Ne consegue che l’odontoiatra debba acquisire la conoscenza circa i fondamenti della attuale terapia farmacologica per l’osteoporosi: deve saper distinguere tra le differenti tipologie di trattamento e riconoscere quei pazienti per i quali richiedere una valutazione osteo-metabolica pre-chirurgia orale ad opera del Bone Specialist, cioè dello specialista di cui parlavo prima, esperto di metabolismo minerale e osseo (reumatologo, endocrinologo, internista, geriatra), con il fine di portare il paziente alla chirurgia implantare nelle migliori condizioni clinico-farmacologiche, ottimizzando la qualità dell’atto chirurgico e abbattendo al minimo il rischio di fallimento implantare.
L’odontoiatra implantologo è spaventato dall’evenienza osteonecrosi. A volte chiede al paziente di sospendere la terapia.

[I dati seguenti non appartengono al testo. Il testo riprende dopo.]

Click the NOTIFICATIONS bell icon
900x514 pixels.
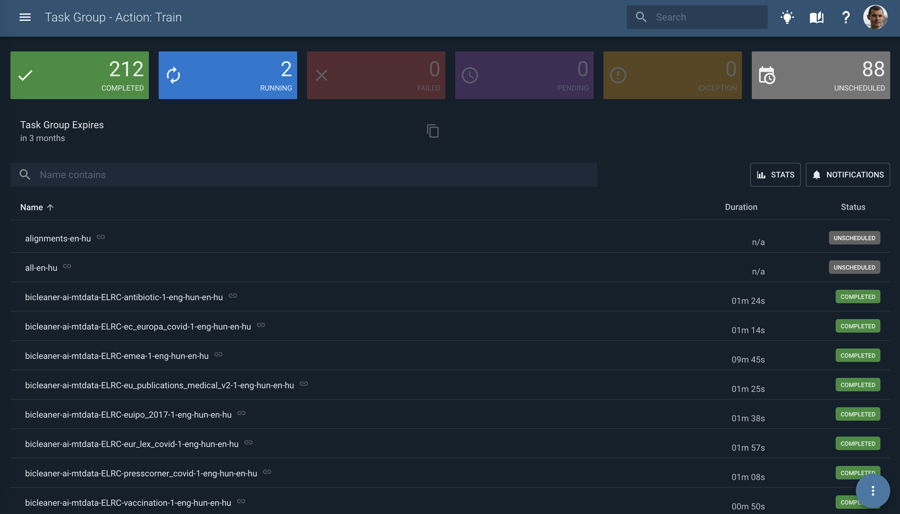coord(817,175)
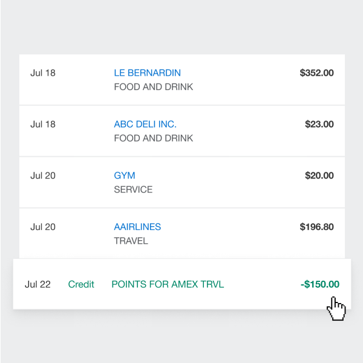
Task: Open the AAIRLINES transaction link
Action: [x=137, y=227]
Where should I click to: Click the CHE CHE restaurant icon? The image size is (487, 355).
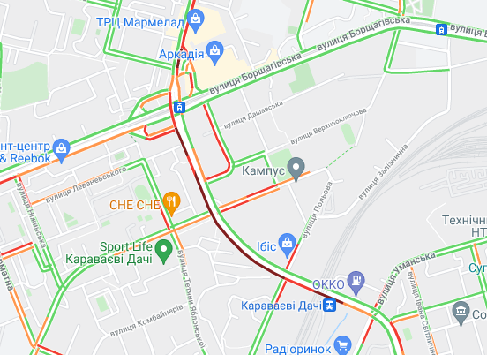tap(171, 204)
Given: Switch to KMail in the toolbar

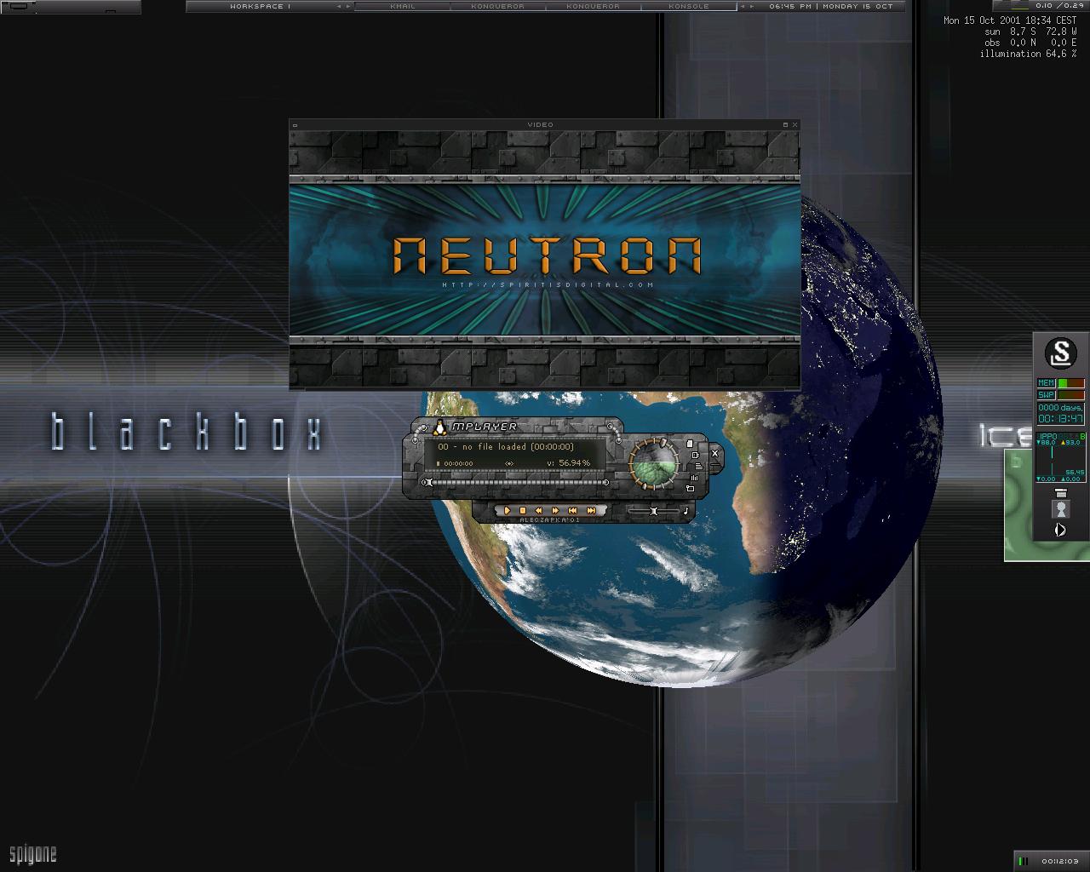Looking at the screenshot, I should point(402,6).
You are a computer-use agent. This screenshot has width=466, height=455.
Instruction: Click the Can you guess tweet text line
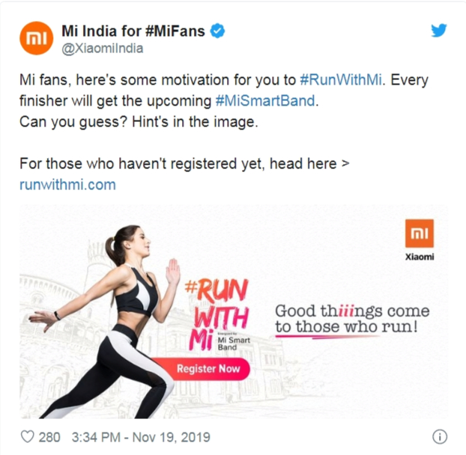pyautogui.click(x=139, y=122)
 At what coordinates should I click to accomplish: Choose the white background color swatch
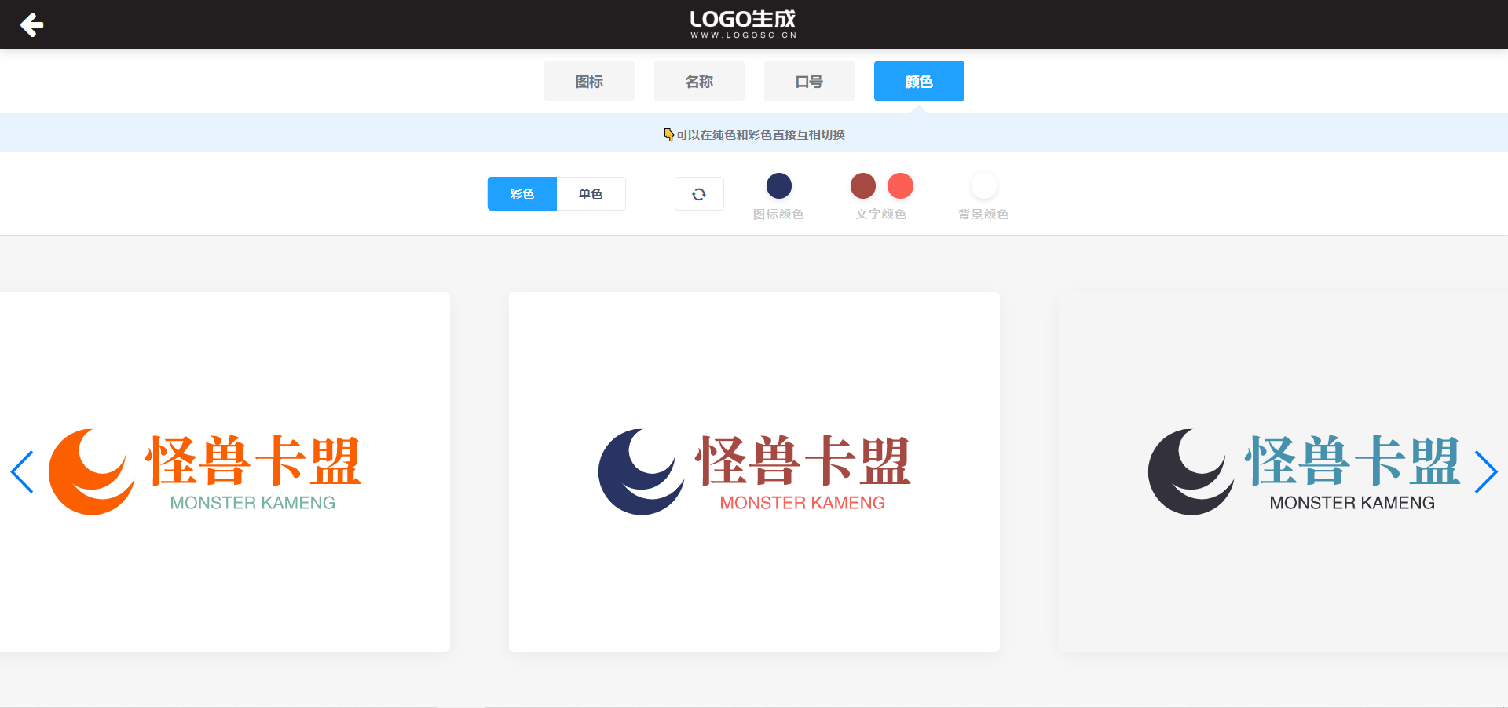983,186
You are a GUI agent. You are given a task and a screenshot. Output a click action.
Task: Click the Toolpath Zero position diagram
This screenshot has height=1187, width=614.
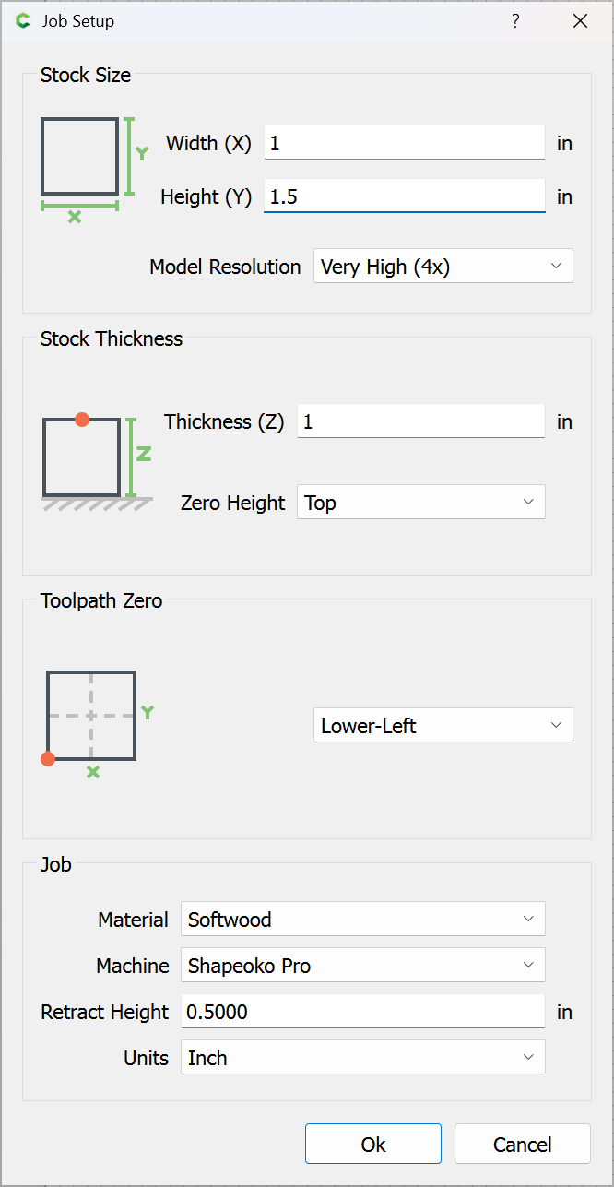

Grave errore. A oggi non esiste alcuna evidenza scientifica che supporti la reale validità della sospensione delle terapie ONJ-relate prima di una procedura odontoiatrica invasiva, al fine di ridurre il rischio di insorgenza di osteonecrosi delle ossa mascellari, se non l’esperienza clinica. La durata della terapia con bisfosfonati e la presenza o meno di fattori di rischio sistemici permette di considerare possibile la sospensione della terapia nei pazienti a maggiore rischio, tuttavia è utile ricordare che per gli amino-bisfosfonati con elevata affinità per i cristalli di idrossiapatite (alendronato, zoledronato), e quindi maggiore persistenza nell’osso, la sospensione può essere inutile ai fini della riduzione del rischio di osteonecrosi delle ossa mascellari. Per il denosumab, invece, la sospensione deve essere assolutamente evitata per il concreto rischio di fratture vertebrali spontanee da rimbalzo. Peraltro, essendo il denosumab un farmaco con meccanismo “on-off”, permette di ipotizzare per pazienti selezionati una finestra terapeutica in cui il metabolismo dell’osso è attivo, minimizzando il rischio di osteonecrosi del mascellare. Ma la tempistica è da studiare con lo specialista. Insomma, l’odontoiatra non può prendere l’iniziativa di sospendere la terapia anti-riassorbitiva se non dopo accordo con il Bone Specialist, per evidenti ripercussioni cliniche e medico-legali.